Photo by David Banuelos

Hiraeth Excerpt (Interlude: Love and Other Failures)

The following is an excerpt of:

Hiraeth: 

The Boy Who Dreamed and the Big Bad Wolf Which He Became

By Tex Batmart

If you haven’t been with us from the start, check out Chapter One here

Interlude: Love and Other Failures

Though Heather was his first love, she was not his last. Over the years, he fell in love repeatedly, eager to feel the same connection with another person as he had felt that summer back in 1988. He didn’t start dating until High School, but even then, it was more miss than hit, and even when he could get someone to go out with him, it was usually over within a month, having come to an unsatisfactory conclusion. He began keeping track of the girls he had asked out, noting how infrequently any of them had said yes. At first it wasn’t too bad, as he had other things to worry about, but soon his friends also began dating, and it became apparent that he would be the only one among them to die virginally alone.

Of course, that all changed in the summer of ’97, but that’s a story for a little later on. Suffice it to say that, though it lasted nearly four years, it fit into the same pattern which had characterized all of his relationships before, at least upon its conclusion. He kept putting himself out there, only to be torn down time and time again. And while a smarter man might have learned a modicum of caution over the intervening years, Tex was not that man. Each time he wore his heart upon his sleeve, only to dry his eyes upon it just a short while later.

As the years passed, and the number of his ex-girlfriends slowly grew, he began to see pattern coming into focus. It seemed that he found himself falling for women who were the absolute worst for him, while steadfastly discarding anyone who genuinely seemed to give a damn about him. Worse, this made sense to him, as it seemed in line with everything else in his life at the time. He found himself drawn to self-destruction, and it only made sense that he would recruit someone into his life to help him achieve his goals.

In the spring of 2006, he finally decided to do something about it. The decision was made easier by its binary nature. A coworker had informed him that two women seemed to be interested in him. The first was a sexy and sensuous woman who had easily caught the eye of everyone she worked with (not unlike his last long-term girlfriend), while the other was rather plain, but, he was told, was head-over-heels in love with him. If you have been paying attention, then it should be obvious who he chose. That he chose the irrepressible flirt is, then, no terrible surprise. But, as had happened so many times before, that relationship went precisely nowhere, and he was left alone once more.

He might have given it no thought, but then he bumped into the other woman at his friend’s wedding reception, and an idea came into his head. A few months later, he asked out for dinner at a local restaurant, and laid himself bare before her. He had decided on his strategy the week beforehand, and had come to the realization that, if he was to outwit his own instinct for self-harm, he would have to be completely honest with this woman. He told her everything that was wrong with him, from the mental illness to the idiosyncrasies of his apathetic nature. Part of his reasoning was a measure of full disclosure, so that she couldn’t accuse him later of having deceived her, but his other motivation was the small hope that she would become frightened and run away, leaving him to lavish attention upon people who only sought to do him harm.

Within thirteen months they had a son, and within three years they were married. It was everything he’d told himself he’d wanted, and yet he found that it was not. He still fell in love, though he knew he oughtn’t, and found that he was trapped within a prison of his own illusions. As he came to think upon it, he realized that perhaps it was not his gut which was outsmarted on that evening in April, 2006, and that the cruelest form of self-harm he could manage would be to allow himself to have everything he’d told himself he wanted, only to watch it fade and crumble as he realized that it must have been somebody else’s dream.
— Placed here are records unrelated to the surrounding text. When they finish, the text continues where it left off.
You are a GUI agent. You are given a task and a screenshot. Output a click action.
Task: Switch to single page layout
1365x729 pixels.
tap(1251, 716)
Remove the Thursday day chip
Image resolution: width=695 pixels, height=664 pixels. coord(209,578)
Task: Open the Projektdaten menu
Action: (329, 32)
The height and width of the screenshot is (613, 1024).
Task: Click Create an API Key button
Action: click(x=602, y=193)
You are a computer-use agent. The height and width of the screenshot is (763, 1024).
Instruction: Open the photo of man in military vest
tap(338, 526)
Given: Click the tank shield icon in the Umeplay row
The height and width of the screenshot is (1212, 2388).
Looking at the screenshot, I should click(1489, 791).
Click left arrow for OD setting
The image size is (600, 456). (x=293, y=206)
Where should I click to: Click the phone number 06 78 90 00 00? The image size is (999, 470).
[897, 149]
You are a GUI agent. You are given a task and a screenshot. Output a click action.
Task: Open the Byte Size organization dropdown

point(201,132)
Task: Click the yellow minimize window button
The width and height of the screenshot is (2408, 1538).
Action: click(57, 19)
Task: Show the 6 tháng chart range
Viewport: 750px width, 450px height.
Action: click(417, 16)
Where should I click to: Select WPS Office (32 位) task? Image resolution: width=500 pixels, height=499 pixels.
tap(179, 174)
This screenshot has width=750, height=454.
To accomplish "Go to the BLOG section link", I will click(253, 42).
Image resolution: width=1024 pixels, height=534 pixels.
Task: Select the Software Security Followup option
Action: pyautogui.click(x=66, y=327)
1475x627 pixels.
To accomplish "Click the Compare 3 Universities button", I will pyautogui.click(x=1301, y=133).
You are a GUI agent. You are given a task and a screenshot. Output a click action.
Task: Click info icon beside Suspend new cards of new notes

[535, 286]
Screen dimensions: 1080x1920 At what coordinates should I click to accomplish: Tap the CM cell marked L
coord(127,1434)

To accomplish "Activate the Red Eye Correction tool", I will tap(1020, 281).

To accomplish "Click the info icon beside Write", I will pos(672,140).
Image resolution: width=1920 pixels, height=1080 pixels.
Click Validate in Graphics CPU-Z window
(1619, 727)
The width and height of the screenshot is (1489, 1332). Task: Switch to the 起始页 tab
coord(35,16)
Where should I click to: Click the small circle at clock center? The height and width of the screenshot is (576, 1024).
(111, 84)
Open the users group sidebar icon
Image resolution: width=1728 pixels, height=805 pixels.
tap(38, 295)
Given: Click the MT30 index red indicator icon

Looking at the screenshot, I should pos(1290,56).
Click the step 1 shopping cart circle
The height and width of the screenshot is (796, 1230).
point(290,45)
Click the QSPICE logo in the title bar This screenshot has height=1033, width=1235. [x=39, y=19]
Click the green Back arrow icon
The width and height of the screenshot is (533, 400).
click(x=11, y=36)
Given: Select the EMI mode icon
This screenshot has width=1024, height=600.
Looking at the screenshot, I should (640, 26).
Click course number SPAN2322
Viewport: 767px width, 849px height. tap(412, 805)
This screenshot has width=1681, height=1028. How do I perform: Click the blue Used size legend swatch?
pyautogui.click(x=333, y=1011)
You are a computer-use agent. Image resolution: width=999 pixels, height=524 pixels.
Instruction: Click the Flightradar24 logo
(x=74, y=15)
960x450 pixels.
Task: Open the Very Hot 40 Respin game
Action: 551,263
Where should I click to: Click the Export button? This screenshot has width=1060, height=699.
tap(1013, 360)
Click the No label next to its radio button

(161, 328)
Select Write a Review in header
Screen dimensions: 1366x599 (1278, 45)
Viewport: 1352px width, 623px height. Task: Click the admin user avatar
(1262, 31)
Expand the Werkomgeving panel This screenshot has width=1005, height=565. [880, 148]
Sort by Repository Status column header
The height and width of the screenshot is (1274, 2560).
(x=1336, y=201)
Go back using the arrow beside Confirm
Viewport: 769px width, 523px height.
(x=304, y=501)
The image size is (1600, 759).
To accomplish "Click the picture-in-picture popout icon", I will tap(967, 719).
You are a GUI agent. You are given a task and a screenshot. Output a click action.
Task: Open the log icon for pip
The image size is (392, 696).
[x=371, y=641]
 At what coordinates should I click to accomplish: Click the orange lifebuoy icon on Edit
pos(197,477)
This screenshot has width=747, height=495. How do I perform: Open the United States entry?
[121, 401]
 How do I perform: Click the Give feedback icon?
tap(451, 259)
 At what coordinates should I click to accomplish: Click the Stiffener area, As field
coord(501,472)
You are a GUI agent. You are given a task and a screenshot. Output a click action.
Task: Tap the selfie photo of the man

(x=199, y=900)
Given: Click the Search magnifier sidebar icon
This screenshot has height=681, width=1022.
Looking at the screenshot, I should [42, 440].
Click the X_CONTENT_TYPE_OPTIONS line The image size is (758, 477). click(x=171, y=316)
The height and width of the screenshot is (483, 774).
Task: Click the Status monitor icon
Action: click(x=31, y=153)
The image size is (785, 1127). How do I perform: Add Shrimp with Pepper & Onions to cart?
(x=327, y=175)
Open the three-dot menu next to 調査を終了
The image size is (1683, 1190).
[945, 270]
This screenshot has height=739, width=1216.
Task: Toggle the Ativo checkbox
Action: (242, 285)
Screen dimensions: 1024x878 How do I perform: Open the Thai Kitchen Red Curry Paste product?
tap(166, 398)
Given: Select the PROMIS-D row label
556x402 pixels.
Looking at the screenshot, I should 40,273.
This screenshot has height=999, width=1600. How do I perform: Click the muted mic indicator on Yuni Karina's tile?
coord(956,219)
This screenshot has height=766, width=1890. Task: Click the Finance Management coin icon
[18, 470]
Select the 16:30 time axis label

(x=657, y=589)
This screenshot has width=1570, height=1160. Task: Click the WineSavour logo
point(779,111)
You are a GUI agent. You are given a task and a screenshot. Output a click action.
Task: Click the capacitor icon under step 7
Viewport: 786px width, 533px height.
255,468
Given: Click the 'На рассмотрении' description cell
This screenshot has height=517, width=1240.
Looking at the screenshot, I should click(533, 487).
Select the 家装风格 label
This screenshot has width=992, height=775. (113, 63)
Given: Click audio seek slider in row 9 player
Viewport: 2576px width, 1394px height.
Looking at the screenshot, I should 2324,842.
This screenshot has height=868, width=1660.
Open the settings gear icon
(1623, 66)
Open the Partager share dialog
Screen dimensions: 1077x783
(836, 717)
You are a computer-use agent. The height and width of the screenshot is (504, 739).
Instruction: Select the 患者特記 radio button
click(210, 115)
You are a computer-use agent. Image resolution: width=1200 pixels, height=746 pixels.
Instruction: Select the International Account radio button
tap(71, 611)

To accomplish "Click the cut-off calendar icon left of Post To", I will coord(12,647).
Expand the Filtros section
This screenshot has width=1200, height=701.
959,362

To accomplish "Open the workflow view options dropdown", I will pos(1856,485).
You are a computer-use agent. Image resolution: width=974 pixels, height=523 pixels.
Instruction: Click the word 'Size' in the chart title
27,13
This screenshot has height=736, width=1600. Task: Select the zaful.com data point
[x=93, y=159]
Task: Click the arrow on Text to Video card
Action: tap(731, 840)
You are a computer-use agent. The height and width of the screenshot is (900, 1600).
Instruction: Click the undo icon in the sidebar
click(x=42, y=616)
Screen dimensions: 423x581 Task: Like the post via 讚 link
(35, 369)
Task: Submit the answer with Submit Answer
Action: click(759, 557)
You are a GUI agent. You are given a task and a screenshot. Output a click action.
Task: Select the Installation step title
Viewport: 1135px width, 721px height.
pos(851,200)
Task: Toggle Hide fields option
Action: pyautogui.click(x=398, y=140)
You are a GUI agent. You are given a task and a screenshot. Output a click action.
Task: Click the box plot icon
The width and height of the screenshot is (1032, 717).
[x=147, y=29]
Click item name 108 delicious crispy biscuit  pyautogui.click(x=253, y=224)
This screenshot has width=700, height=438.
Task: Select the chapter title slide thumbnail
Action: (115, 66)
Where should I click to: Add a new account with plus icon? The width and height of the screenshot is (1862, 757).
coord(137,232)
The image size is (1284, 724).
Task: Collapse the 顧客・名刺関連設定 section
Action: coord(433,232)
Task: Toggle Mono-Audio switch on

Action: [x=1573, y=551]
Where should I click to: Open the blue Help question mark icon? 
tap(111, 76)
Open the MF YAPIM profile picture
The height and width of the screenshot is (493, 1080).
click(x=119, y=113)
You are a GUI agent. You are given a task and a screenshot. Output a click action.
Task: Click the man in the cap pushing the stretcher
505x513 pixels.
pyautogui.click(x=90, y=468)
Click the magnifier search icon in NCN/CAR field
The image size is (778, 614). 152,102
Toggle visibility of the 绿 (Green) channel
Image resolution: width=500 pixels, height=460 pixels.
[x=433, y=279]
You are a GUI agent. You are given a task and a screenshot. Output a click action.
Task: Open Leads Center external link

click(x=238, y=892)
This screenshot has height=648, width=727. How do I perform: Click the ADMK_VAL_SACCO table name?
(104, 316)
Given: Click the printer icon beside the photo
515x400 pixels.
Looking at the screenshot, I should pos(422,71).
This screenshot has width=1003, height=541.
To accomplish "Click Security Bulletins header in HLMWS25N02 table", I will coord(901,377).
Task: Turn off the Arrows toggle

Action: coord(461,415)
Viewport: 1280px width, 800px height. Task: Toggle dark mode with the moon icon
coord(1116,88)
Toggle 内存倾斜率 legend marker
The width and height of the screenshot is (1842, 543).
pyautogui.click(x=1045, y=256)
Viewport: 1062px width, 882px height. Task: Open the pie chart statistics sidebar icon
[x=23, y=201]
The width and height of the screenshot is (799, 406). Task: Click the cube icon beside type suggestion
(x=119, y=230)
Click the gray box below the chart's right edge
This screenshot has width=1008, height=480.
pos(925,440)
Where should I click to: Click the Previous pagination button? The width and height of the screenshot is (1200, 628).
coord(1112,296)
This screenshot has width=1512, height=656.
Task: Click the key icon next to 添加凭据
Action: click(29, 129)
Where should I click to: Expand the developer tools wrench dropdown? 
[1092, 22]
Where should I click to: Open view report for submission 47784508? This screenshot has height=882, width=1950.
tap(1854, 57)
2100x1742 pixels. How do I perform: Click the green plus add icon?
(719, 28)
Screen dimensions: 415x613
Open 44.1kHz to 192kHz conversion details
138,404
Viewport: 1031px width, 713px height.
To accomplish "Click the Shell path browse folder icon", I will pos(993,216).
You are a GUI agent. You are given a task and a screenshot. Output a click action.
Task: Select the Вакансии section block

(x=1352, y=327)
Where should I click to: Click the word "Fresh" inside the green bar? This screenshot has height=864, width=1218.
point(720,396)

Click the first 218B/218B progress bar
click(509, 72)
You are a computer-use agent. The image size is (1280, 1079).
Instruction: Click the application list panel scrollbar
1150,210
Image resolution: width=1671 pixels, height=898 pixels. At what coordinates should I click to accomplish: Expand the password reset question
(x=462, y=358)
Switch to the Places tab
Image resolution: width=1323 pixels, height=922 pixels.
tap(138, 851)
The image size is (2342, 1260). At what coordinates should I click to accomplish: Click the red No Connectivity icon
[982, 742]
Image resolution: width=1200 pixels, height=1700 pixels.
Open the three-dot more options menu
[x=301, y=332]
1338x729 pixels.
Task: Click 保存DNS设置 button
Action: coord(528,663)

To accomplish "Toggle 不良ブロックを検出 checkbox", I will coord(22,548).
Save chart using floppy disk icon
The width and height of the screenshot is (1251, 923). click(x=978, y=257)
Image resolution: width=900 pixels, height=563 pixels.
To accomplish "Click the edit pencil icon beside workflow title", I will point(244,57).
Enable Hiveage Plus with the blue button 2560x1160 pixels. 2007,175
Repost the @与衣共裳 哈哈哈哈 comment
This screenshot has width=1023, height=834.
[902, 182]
All he knew was that he wanted to be in love, to feel that excitement and anticipation of seeing someone again. He wanted someone to think that he was handsome, and charming, and something other than a complete and utter failure, which, up ‘til that point in his life, he’d been. What he craved was someone who would believe in him, and hold him so that he could feel vulnerable once more. What he desired, more than anything, was to have that summer back again, so he could tell that girl who kissed him that he loved her.